Extrait du texte ::
>>>>

La cinquième plus grande économie au monde

Le 23 juin 2016, près de 52% des Anglais se prononçaient en faveur de la sortie de l'Union européenne (UE). Depuis lors, il y a eu beaucoup de discussions, de négociations, de votes et l'élection d'un nouveau Premier ministre – mais ce qui s'est passé jusqu'à présent de concret se résume à: rien. Et bien que le nouveau Premier ministre Boris Johnson ait promis, lors de son entrée en fonction, qu'il achèverait définitivement le «Brexit» avant le 31 octobre – et ce, avec ou sans accord – tout semble désormais indiquer que la saga du «Brexit» sera probablement à nouveau prolongée.

L'ensemble s'apparente entretemps plus à une tragi-comédie qu'à un processus démocratique (de sortie) élaboré et l'issue reste toujours totalement incertaine. Les options sont multiples: une sortie avec l'accord existant, des renégociations du traité de sortie, un «Brexit» dur, un nouveau référendum ou de nouvelles élections sont, entre autres, en discussion.

Produit intérieur brut 2018 en billions d'USD

Sources: Statista, CIO Office Raiffeisen Suisse

Le résultat final est encore affaire de spéculation et une prévision sérieuse n'est tout simplement pas possible. Mais la question décisive est: est-ce vraiment important? Et si oui, pour qui?

<<<<

Reprenez le texte sur le Brexit à la suite de sa dernière phrase. Les lignes qui suivent n'ont aucun rapport avec le texte sur le Brexit.

Lignes de données ::
>>>>

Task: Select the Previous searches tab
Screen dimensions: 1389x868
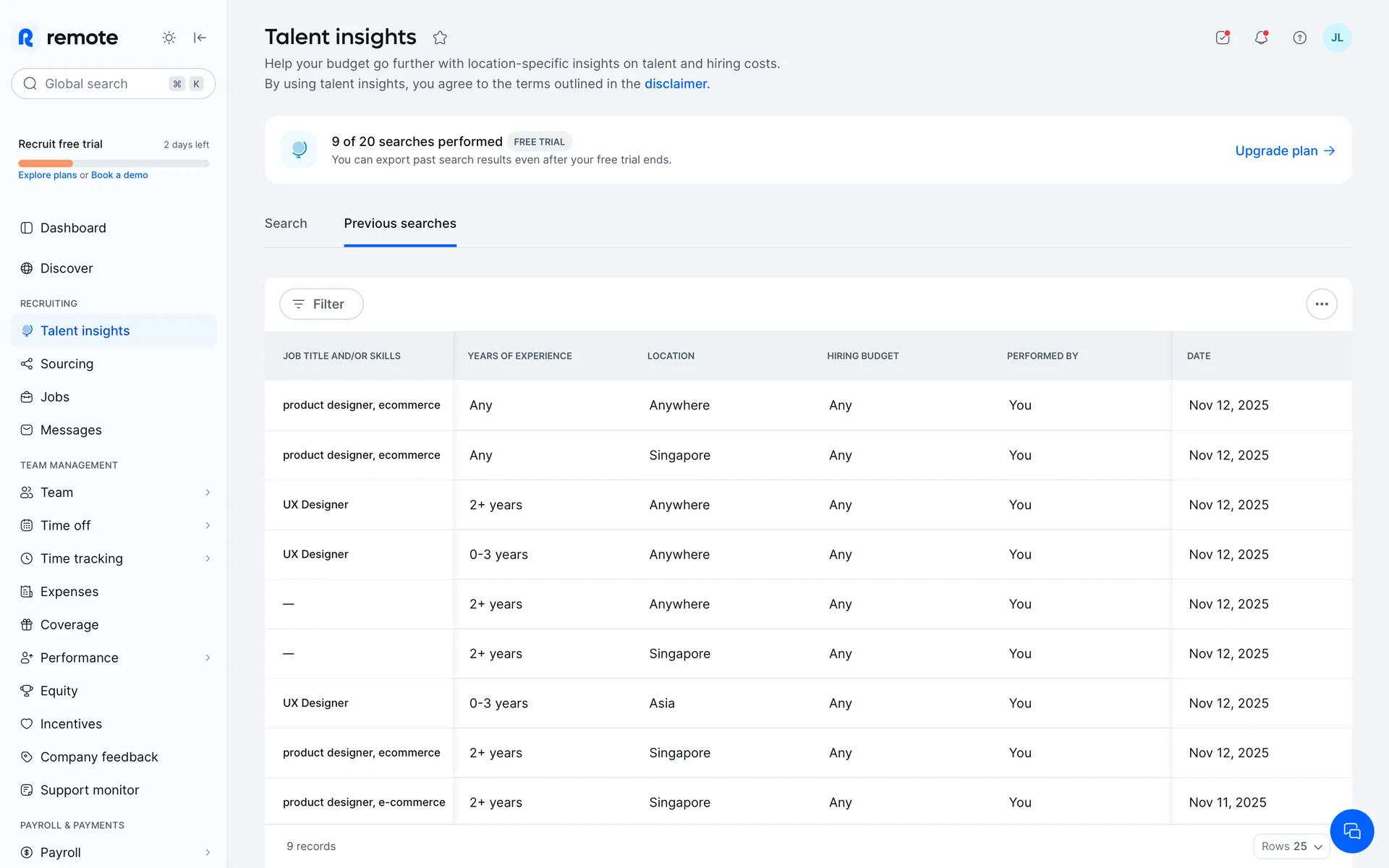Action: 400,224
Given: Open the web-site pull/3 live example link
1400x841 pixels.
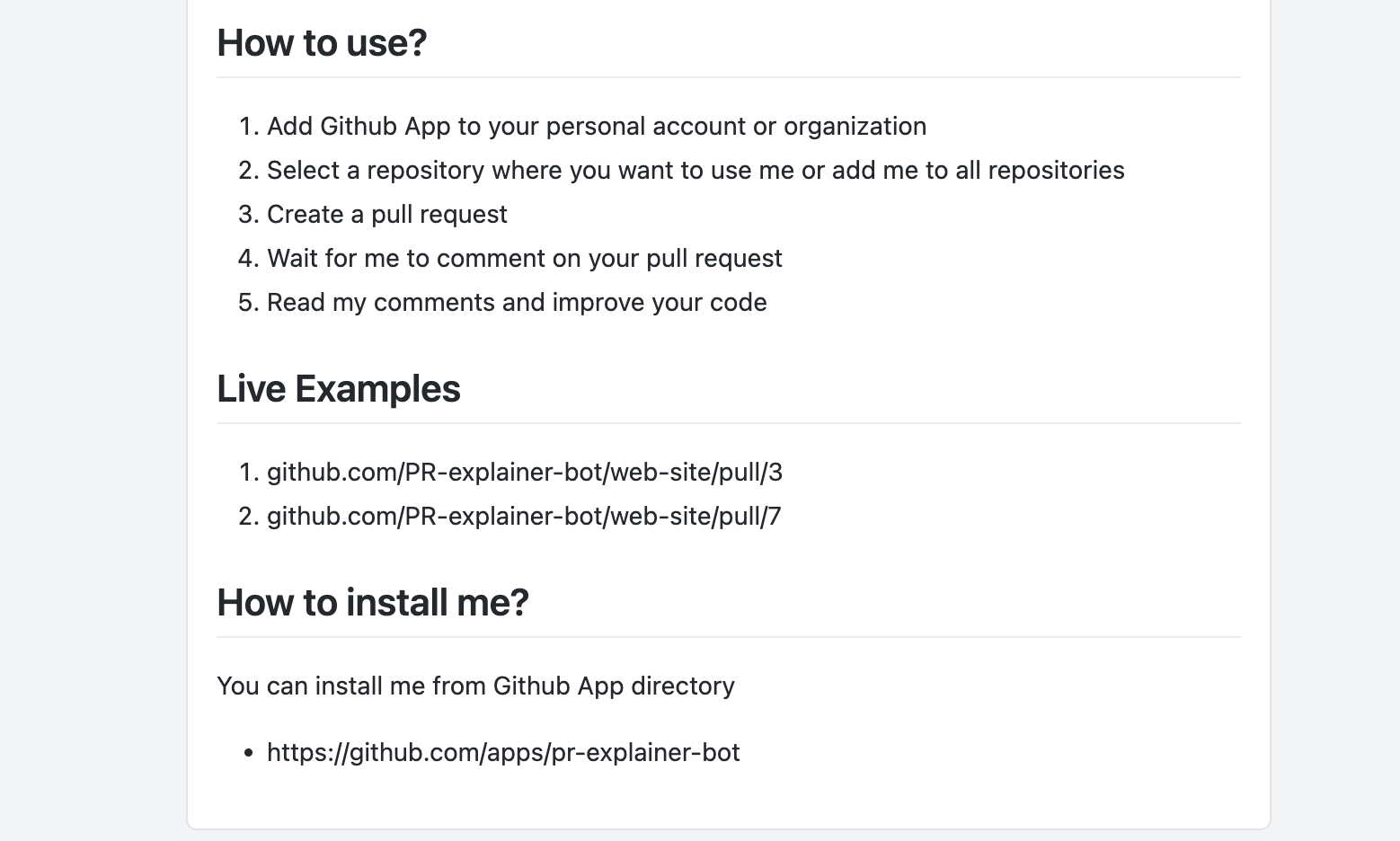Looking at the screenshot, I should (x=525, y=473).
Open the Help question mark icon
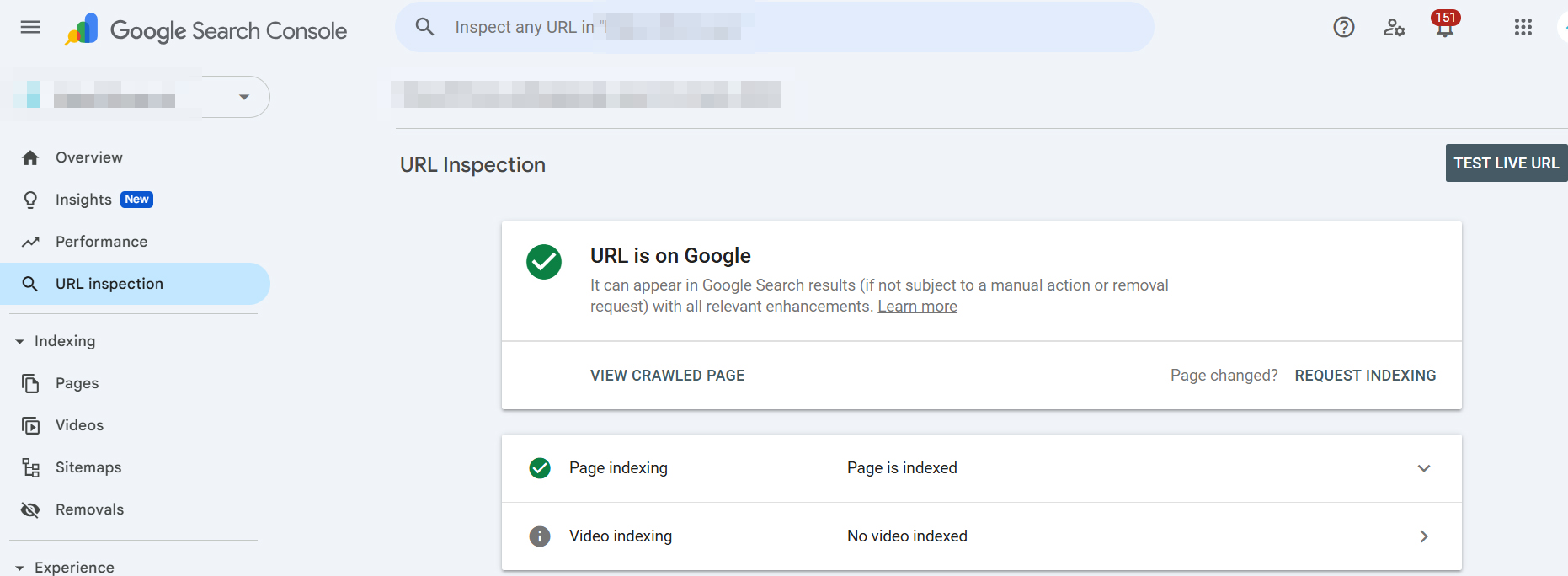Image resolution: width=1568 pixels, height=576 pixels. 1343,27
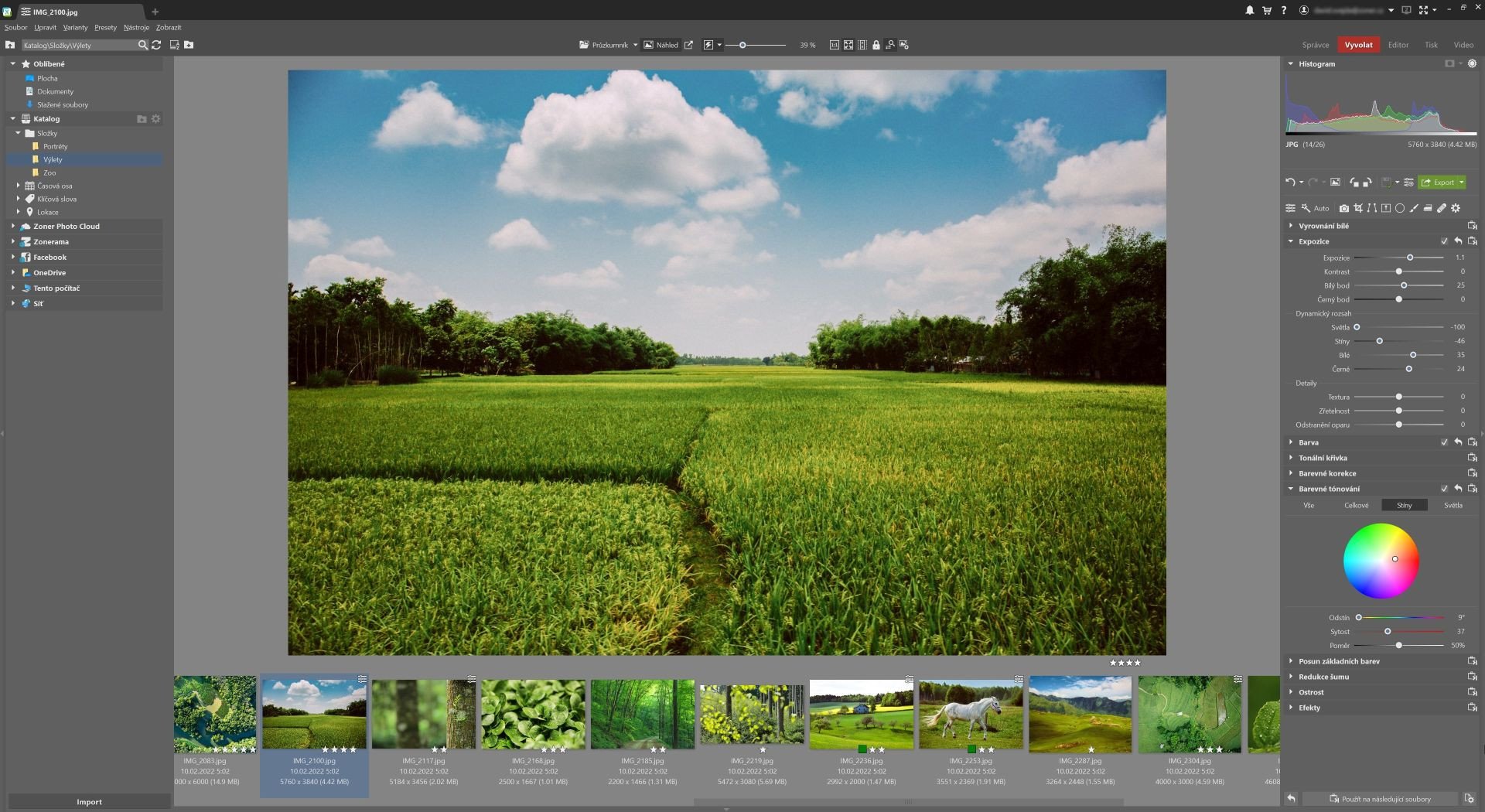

<<<<

Réponse ::
Pour répondre à cette question, il vaut la peine d'examiner de plus près le poids et l'interdépendance de l'économie britannique. Avec un produit intérieur brut (PIB) de 2'828 milliards de dollars, le Royaume-Uni est l'une des plus grandes économies au monde et occupe actuellement le cinquième rang. Il est suivi de près par la France et l'Inde, qui le dépasseront probablement bientôt. A titre de comparaison, le PIB de la Suisse s'élevait l’année dernière à environ 704 milliards de dollars, soit à peu près un quart de la production économique britannique. A cet égard, le Royaume Uni est un acteur majeur de la scène économique mondiale.

 

Dépendance de l'étranger – Le Royaume-Uni affiche un déficit commercial constant

L'examen de la balance commerciale est également intéressant: le Royaume-Uni a un déficit commercial constant, qui s'élevait récemment à près de 188 milliards de dollars. Concrètement, cela signifie qu'il importe beaucoup plus de biens qu'il n'en exporte.

En ce qui concerne les importations, l'Allemagne est de loin le principal partenaire commercial, suivie de la Chine et des Etats-Unis. Inversement, les Etats-Unis sont le plus important marché d'exportation pour les produits britanniques. Les exportations vers l'Amérique du Nord (y compris le Canada) se sont élevées à 74,5 milliards de dollars l'an dernier. Globalement, 47% des exportations sont allées vers l'UE et 53% vers tous les autres pays. Dans ce contexte, il est étonnant que l'UE ne soit pas prête à renégocier le traité de sortie, car sur la base de la balance commerciale, l'UE devrait également faire partie des perdants en cas de «Brexit» dur. A l'heure actuelle, cependant, c'est essentiellement le Royaume-Uni qui semble payer la note pour la situation non résolue et les incertitudes latentes.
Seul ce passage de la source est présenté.